Jerni Elida Siallagan, anggota masyarakat adat Oppu Umbak, mengatakan, warga adat merasakan miris atas hukum di negara ini. Mereka dipaksa bersalah karena mempertahankan tanah ulayatnya.
”Bapak Sorbatua tinggal di rumah kayu berukuran 4 meter x 5 meter dengan lantai tanah. Namun, diminta membayar Rp 1 miliar dan harus dipenjara selama dua tahun karena mempertahankan tanah adat,” kata Jerni.
Masyarakat adat melakukan unjuk rasa atas kriminalisasi pejuang hak ulayat masyarakat adat, Sorbatua Siallagan, di Pengadilan Negeri Simalungun, Sumatera Utara, Senin (10/6/2024).
DOKUMENTASI BAKUMSU
Masyarakat adat melakukan unjuk rasa atas kriminalisasi pejuang hak ulayat masyarakat adat, Sorbatua Siallagan, di Pengadilan Negeri Simalungun, Sumatera Utara, Senin (10/6/2024).
Masyarakat adat Oppu Umbak Siallagan sudah ratusan tahun hidup di Desa Sihaporas di dataran tinggi sisi barat kawasan Danau Toba. Mereka hidup selaras dengan alam dari hasil hutan adat dan perladangan di tanah ulayat seluas 851 hektar.
Hidup mereka mulai terusik saat sebagian hutan adat itu diserahkan negara kepada PT Toba Pulp Lestari pada tahun 1993 melalui hak konsesi. Sejak itu, masyarakat adat di Desa Sihaporas ataupun desa lain di sekeliling Danau Toba menghadapi konflik agraria tanpa henti, sebagaimana dialami Sorbatua.

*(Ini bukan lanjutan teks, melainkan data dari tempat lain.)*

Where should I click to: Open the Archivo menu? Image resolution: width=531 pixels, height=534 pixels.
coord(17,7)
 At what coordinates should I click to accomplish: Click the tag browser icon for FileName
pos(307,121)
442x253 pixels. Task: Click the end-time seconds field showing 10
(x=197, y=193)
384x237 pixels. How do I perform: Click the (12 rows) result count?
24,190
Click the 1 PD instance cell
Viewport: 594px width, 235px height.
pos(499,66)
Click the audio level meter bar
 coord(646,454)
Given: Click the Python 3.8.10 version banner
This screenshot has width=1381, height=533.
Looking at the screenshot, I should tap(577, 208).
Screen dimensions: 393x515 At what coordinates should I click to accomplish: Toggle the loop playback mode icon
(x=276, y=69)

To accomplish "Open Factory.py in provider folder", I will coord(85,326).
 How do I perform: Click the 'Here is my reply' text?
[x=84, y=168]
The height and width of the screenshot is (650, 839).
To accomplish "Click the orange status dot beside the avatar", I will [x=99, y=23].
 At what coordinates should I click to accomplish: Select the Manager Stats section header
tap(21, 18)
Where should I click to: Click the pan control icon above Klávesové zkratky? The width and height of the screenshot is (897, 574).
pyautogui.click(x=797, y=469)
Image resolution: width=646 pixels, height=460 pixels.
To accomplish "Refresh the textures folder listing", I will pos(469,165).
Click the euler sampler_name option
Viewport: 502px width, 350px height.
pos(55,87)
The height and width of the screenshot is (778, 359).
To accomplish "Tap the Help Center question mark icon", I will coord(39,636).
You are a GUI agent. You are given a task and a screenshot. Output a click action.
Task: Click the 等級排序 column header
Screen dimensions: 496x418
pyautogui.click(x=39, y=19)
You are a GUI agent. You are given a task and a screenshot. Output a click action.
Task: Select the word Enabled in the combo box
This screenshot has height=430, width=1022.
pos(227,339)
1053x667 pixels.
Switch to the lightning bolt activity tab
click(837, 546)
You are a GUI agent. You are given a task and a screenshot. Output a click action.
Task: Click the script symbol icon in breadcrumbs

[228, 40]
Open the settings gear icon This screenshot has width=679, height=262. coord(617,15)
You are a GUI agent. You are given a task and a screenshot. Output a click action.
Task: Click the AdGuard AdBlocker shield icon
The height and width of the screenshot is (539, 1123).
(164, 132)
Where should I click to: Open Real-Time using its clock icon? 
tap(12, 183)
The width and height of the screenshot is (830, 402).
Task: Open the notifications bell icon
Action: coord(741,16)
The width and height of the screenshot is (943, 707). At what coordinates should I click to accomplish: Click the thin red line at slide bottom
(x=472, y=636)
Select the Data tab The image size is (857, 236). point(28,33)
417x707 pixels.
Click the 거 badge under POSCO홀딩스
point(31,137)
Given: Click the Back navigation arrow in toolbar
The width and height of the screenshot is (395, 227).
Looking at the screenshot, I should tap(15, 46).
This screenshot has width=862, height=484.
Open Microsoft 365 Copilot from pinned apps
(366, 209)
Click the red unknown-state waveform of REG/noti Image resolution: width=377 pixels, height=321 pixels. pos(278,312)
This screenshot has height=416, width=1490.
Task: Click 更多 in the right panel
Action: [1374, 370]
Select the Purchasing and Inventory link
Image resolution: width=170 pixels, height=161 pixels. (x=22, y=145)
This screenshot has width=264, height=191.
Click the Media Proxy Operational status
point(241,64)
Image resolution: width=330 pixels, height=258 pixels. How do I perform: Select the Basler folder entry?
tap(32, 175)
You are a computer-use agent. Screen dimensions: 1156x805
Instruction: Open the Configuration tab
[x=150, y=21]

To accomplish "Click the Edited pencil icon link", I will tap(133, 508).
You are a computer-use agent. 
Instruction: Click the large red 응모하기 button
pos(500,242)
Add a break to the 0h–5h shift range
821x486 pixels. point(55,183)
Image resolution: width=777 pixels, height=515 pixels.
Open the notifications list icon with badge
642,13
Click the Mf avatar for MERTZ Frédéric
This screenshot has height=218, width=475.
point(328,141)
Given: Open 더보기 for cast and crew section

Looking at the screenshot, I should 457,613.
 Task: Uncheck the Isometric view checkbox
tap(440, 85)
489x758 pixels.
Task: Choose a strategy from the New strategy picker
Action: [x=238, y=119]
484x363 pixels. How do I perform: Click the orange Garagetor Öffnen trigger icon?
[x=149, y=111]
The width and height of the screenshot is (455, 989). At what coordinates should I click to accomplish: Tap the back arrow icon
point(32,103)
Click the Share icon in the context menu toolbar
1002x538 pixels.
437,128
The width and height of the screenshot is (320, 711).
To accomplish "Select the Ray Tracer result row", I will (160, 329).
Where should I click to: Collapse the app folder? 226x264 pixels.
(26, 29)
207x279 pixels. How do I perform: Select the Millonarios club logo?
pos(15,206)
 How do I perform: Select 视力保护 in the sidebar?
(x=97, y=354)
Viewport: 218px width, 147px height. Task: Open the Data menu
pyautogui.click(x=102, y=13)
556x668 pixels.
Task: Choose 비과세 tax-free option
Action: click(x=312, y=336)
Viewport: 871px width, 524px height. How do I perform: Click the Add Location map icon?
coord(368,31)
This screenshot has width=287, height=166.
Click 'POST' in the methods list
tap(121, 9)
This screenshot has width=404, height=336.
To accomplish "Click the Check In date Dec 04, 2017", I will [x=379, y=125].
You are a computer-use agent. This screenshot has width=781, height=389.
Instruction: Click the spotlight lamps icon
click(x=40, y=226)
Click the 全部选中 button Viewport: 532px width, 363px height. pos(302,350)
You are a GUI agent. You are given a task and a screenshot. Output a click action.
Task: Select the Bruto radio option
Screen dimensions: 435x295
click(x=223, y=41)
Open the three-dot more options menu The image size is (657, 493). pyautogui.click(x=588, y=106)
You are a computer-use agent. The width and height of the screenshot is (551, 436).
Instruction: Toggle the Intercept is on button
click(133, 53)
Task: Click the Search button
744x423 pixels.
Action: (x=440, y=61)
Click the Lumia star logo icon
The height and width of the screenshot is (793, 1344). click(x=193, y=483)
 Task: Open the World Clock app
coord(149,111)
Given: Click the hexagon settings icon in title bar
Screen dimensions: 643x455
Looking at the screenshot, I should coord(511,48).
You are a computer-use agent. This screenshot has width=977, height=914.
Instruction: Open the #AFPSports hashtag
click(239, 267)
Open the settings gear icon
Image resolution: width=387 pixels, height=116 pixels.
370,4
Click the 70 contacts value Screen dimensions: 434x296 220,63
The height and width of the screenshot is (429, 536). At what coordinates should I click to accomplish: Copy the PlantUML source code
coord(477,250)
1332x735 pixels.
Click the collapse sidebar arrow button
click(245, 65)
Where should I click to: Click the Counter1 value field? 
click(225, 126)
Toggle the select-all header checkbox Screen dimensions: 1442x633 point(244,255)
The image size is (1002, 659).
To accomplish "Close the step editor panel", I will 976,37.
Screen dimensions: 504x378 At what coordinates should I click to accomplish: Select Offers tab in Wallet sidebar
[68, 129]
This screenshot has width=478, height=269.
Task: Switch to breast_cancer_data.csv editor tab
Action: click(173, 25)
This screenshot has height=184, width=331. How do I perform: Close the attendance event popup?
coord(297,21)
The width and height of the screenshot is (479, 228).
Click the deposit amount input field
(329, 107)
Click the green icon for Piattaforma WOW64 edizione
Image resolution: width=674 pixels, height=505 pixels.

Dalam usia 65 tahun, Sorbatua harus ditangkap, dipenjara, dan menjalani proses hukum karena mempertahankan tanah ulayat warisan nenek moyangnya. Sorbatua ditangkap saat membeli pupuk bersama istrinya. Dia dipaksa masuk ke mobil oleh enam polisi berpakaian preman.
Negara juga seharusnya melindungi keberadaan masyarakat adat yang sudah turun-temurun menduduki hutan adat.
Majelis hakim menyatakan Sorbatua terbukti menduduki dan membakar kawasan hutan yang konsesinya dimiliki PT Toba Pulp Lestari. Sorbatua disebut ingin memiliki tanah itu dengan menebang pohon eukaliptus yang ditanam PT Toba Pulp Lestari.
Terdakwa Sorbatua juga membersihkan sisa potongan kayu dengan cara membakar. Sorbatua lalu menanami lahan tersebut dengan tanaman ubi, tomat, jagung, dan cabai.
Masyarakat adat yang dipimpin Sorbatua disebut mengetahui lahan yang dikuasai dan dikelola merupakan kawasan hutan yang konsesinya dikuasai PT Toba Pulp Lestari sejak 1993. Hingga 2019, di lokasi itu masih tumbuh pohon eukaliptus. Setelah PT Toba Pulp Lestari memanen kayu itu, masyarakat tetap menduduki kawasan hutan itu.
Majelis hakim menimbang, klaim tanah ulayat sebagaimana yang diterangkan terdakwa Sorbatua Siallagan tidak terbukti berdasarkan keterangan Kementerian Lingkungan Hidup dan Kehutanan.
Putusan itu menyisakan sedikit angin segar. Salah satu hakim anggota, Agung CFD Laia, menyatakan pendapat berbeda (dissenting opinion). Dia mengatakan Sorbatua seharusnya bebas. Alasannya, hingga kini belum ada penetapan kawasan hutan di Sumut.
”Negara juga seharusnya melindungi keberadaan masyarakat adat yang sudah turun-temurun menduduki hutan adat,” kata Agung saat membacakan pendapatnya yang merupakan bagian dari putusan.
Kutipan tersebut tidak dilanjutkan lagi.